Juste un exemple. Nous avons voulu dans le passé que nos consultants aillent aider des publics en difficulté en apportant leurs compétences à des associations. La réponse était toujours la même : “on n’a pas le temps, on a trop de travail“. En libérant les initiatives, en redonnant la main aux salariés, les personnes qui travaillent sur le projet bien-être au travail ont considéré qu’aller dans une association participerait à leur satisfaction. Les réticences précédentes semblent avoir disparu.
Quel regard portent les salariés les plus jeunes sur ces pratiques ?
Les jeunes sont différents de nous, comme nous étions différents de nos parents. Ceci dit, là encore j’entends trop de discours contradictoires autour de moi. En résumé, on voudrait des jeunes impliqués qui prennent des initiatives et on se plaint parce qu’ils n’écoutent pas religieusement leurs chefs, la belle affaire ! Quelqu’un d’innovant et d’impliqué n’obéira peut être pas avec le doigt sur la couture, et alors ?
Contrairement à ce que je lis ou j’entends la différence entre les générations ne vient pas du degré de maîtrise des outils mais dans leur mode de vie. Quand ils ont un problème, ils trouvent un outil en ligne pour résoudre, là traditionnellement on appelait le service spécialisé de l’entreprise.
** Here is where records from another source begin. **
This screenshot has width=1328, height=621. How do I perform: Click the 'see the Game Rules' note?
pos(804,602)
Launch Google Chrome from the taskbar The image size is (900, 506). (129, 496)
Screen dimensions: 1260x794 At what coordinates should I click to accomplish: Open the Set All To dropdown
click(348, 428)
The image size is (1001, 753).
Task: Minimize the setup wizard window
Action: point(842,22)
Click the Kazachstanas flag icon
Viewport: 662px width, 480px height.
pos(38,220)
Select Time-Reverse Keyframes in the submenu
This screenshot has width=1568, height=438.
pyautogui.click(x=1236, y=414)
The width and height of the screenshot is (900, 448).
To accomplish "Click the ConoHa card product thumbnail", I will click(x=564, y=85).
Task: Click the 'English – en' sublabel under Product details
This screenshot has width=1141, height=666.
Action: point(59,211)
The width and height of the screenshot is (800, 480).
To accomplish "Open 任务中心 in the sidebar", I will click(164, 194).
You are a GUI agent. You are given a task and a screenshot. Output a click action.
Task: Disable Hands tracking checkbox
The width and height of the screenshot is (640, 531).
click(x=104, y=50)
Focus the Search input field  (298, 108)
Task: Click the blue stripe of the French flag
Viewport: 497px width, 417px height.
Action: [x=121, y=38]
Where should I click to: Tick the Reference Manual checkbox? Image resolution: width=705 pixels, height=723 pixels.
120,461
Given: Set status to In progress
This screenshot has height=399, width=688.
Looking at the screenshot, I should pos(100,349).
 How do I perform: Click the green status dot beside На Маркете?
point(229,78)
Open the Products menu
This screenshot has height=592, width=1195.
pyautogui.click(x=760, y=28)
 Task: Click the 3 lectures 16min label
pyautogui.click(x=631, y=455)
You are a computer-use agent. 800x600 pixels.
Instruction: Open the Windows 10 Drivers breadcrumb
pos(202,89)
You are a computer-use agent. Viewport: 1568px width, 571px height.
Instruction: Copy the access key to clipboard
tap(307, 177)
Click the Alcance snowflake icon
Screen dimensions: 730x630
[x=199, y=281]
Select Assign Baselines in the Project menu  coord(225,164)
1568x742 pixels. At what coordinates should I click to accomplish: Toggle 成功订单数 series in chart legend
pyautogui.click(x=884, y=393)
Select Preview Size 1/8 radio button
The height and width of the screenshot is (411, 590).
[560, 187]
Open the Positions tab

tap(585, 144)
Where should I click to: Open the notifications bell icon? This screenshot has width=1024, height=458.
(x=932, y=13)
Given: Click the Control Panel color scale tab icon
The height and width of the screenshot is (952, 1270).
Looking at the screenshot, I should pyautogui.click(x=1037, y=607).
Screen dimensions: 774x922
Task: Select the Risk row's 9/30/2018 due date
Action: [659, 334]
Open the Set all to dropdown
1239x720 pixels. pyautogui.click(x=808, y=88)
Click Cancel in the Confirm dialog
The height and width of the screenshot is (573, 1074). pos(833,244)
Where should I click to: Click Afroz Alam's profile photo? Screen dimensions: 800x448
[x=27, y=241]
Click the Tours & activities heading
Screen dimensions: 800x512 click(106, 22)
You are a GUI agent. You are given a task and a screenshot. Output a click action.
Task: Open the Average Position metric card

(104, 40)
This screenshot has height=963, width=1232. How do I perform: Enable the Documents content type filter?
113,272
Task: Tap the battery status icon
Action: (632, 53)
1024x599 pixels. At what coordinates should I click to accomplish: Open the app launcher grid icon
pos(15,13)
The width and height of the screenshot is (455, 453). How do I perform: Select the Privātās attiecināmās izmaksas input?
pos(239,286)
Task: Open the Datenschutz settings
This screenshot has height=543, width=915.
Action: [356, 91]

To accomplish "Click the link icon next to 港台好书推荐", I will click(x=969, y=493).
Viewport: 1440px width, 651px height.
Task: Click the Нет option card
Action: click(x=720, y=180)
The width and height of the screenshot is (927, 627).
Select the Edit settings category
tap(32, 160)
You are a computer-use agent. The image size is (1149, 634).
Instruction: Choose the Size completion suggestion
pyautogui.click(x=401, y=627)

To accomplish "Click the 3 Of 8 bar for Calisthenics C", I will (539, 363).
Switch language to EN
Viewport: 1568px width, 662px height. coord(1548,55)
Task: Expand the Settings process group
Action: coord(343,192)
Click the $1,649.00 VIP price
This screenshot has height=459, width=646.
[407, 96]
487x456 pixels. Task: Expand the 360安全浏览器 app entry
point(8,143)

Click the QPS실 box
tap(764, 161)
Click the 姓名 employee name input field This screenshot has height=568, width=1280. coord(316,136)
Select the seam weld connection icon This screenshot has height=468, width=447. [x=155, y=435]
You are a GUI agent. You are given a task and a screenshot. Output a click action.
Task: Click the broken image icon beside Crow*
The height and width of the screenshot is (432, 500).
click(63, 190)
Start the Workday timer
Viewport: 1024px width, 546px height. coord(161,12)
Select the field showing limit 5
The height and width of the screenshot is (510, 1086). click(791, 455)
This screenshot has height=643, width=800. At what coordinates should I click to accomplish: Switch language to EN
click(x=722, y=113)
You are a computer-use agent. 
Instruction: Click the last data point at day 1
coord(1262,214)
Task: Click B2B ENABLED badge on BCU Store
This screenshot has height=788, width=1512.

Je crois beaucoup à l’échange entre les générations : les plus seniors peuvent apporter de la vision sur le métier qui manque aux plus jeunes. En échange, ils peuvent apprendre à leurs aînés en matière de mode de vie, de relations aux autres. Cette génération qui vit en colocation, travaille dans des coworking, partage la voiture… est véritablement passionnante. Plutôt que de la condamner, apprenons à dialoguer avec elle.